AIH, autoimmune hepatitis; ALF, acute liver failure; ALI, acute liver injury; AS-AIH, acute severe autoimmune hepatitis; HE, hepatic encephalopathy; IAIHG, International Autoimmune Hepatitis Group; INR, international normalised ratio; LT, liver transplantation; MELD, model for end-stage liver disease; PT, prothrombin time; ULN, upper limit of normal.

Part of the controversy surrounding corticosteroid use in AS-AIH is based on a French report of 16 patients who developed acute hepatitis with features of ALF/HE within 2 weeks (fulminant) or 2–12 weeks (sub-fulminant) of jaundice onset.¹² In this cohort, 10/16 patients experienced high grade HE. Notably, the median INR was 5.36 (1.7–12.2). Histologically, 6/16 patients had sub-massive hepatic necrosis and 10/16 patients had MHN on biopsy. Overall, 12/16 received corticosteroids.

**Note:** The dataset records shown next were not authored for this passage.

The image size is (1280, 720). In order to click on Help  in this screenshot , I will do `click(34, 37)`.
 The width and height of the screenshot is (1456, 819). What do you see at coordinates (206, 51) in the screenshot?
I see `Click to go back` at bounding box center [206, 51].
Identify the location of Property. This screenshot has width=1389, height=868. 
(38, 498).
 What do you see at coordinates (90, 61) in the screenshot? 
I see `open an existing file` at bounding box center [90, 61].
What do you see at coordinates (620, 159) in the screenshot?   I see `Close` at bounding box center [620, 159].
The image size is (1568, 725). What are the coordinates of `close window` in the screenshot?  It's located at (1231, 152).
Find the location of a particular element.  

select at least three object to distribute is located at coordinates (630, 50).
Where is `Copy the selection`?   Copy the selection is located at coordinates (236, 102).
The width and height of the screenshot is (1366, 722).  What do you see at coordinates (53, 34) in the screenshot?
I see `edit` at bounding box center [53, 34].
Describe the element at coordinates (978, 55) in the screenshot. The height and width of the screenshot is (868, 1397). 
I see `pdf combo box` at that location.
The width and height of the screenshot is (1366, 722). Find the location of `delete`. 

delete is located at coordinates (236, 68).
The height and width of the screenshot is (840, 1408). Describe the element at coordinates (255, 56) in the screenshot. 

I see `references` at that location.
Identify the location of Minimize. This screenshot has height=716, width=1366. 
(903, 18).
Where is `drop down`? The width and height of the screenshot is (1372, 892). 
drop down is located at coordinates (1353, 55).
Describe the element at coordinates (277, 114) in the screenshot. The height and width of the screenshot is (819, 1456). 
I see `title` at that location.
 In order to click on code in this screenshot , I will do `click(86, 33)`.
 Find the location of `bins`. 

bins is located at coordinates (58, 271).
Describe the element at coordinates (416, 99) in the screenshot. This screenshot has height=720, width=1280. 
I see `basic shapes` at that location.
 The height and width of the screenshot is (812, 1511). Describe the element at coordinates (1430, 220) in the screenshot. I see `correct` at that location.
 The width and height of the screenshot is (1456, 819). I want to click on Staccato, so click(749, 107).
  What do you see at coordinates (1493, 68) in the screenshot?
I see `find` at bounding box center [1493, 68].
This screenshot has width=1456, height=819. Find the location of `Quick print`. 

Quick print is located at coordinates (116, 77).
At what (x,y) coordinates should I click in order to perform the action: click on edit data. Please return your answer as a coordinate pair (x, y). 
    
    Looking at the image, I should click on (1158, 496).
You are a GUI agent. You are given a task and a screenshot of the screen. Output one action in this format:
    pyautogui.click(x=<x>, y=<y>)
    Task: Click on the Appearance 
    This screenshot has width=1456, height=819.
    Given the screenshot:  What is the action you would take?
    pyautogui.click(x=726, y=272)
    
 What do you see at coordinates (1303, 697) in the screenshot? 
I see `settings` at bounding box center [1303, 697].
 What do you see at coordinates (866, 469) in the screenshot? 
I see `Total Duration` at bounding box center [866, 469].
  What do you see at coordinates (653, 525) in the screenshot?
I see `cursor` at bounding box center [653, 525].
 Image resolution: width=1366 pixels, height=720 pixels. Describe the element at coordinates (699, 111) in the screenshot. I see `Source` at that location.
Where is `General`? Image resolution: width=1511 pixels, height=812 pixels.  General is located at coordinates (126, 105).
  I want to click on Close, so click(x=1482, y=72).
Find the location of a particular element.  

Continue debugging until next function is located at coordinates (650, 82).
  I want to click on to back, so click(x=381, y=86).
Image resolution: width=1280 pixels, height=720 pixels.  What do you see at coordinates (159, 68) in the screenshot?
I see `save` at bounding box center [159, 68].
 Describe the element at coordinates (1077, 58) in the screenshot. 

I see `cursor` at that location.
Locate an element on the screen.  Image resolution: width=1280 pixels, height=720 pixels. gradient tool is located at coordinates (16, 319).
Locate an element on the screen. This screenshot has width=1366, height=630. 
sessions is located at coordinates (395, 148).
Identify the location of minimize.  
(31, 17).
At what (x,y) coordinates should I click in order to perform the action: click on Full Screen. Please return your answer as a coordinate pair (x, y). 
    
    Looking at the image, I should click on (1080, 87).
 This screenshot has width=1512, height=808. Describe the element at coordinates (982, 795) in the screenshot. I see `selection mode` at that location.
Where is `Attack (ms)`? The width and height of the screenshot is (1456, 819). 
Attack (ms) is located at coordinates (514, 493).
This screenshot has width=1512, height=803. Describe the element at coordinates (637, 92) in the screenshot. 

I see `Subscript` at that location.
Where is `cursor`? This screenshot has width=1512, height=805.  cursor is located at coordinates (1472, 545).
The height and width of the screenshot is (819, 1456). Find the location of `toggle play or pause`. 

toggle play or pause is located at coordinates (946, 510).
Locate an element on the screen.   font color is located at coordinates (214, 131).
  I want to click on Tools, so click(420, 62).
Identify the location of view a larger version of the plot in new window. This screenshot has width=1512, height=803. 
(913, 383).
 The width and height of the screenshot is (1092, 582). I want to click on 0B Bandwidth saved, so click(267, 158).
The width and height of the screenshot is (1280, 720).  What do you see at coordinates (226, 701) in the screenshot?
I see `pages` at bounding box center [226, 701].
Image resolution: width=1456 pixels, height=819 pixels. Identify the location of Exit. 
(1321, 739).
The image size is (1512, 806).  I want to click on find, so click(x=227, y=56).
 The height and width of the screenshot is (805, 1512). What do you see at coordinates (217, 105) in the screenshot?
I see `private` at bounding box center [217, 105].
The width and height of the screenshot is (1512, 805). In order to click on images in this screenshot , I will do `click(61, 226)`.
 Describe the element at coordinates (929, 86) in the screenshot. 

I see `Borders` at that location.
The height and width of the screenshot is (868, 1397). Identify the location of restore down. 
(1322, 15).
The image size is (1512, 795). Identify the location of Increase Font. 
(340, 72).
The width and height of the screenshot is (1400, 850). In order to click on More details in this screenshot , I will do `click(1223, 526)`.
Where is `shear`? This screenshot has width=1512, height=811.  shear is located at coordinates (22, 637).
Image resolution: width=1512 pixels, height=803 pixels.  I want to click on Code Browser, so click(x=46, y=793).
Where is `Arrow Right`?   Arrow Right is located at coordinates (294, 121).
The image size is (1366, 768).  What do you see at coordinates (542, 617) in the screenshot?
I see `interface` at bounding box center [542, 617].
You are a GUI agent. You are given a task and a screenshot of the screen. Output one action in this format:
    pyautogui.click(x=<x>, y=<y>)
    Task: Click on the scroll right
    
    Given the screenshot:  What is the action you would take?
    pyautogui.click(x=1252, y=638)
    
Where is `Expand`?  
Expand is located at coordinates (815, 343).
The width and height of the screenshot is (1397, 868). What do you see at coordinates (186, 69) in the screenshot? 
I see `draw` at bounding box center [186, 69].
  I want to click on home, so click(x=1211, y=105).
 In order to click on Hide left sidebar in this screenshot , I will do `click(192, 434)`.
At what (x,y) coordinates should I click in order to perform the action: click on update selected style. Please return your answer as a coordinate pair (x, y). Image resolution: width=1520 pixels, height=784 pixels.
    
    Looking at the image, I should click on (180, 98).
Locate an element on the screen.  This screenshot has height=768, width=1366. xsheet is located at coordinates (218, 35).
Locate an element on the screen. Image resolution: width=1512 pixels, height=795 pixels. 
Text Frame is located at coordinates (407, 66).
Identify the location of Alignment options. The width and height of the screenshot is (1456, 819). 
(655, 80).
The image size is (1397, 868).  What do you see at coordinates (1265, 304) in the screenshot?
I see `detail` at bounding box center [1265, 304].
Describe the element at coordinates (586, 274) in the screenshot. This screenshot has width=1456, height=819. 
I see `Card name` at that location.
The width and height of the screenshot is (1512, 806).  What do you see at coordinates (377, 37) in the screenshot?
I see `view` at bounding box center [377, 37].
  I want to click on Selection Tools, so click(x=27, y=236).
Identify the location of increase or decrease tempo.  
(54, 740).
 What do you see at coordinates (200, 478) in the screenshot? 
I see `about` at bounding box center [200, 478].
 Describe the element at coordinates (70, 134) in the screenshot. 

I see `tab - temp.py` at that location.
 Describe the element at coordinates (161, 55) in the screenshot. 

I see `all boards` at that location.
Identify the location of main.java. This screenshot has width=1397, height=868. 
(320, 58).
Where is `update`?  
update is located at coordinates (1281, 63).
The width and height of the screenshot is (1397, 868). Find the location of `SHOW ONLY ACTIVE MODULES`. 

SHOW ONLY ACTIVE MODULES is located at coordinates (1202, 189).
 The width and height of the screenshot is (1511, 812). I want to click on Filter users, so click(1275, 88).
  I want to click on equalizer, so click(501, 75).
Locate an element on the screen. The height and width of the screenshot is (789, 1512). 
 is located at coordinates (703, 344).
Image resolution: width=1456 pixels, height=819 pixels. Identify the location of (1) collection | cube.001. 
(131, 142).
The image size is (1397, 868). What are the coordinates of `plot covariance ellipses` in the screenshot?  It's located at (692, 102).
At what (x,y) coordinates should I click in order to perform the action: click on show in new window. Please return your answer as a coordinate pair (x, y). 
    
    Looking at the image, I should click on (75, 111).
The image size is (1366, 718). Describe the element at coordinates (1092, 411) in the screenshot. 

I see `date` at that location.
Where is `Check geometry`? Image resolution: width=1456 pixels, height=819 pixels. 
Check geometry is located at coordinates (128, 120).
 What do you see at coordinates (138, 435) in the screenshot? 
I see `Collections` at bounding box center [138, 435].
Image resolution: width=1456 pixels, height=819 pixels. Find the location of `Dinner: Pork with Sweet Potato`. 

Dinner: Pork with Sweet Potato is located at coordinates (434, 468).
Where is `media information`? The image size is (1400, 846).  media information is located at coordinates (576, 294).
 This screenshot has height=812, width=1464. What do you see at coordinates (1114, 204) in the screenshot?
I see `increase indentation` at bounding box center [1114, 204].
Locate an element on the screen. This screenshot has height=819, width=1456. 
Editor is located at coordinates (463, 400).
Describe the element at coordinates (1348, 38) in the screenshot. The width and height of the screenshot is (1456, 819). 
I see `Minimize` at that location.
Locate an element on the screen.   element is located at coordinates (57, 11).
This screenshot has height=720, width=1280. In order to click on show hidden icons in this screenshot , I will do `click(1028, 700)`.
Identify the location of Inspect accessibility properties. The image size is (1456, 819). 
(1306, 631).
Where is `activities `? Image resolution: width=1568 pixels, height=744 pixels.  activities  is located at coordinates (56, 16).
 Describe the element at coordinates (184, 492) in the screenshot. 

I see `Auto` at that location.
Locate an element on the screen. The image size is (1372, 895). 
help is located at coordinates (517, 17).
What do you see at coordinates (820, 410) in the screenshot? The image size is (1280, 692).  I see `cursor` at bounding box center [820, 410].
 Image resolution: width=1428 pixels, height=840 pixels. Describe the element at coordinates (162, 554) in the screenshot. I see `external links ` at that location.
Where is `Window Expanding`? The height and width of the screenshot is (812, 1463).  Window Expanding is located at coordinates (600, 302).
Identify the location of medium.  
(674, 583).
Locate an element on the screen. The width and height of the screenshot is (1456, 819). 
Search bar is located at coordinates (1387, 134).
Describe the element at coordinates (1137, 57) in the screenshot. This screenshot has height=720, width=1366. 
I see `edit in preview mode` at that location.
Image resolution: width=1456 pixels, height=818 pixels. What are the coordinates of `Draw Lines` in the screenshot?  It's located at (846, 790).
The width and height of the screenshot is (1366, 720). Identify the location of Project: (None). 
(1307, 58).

One patient had mild disease (bilirubin 400 μmol/L, INR 1.7) and responded to corticosteroids within 3 days. One patient had been on dual immunosuppression (corticosteroids/cyclosporin) prior to presentation and subsequently died of disseminated aspergillosis. The remaining 10 patients on corticosteroids underwent LT. In retrospect, corticosteroid failure was predictable based on the severity of disease in this cohort.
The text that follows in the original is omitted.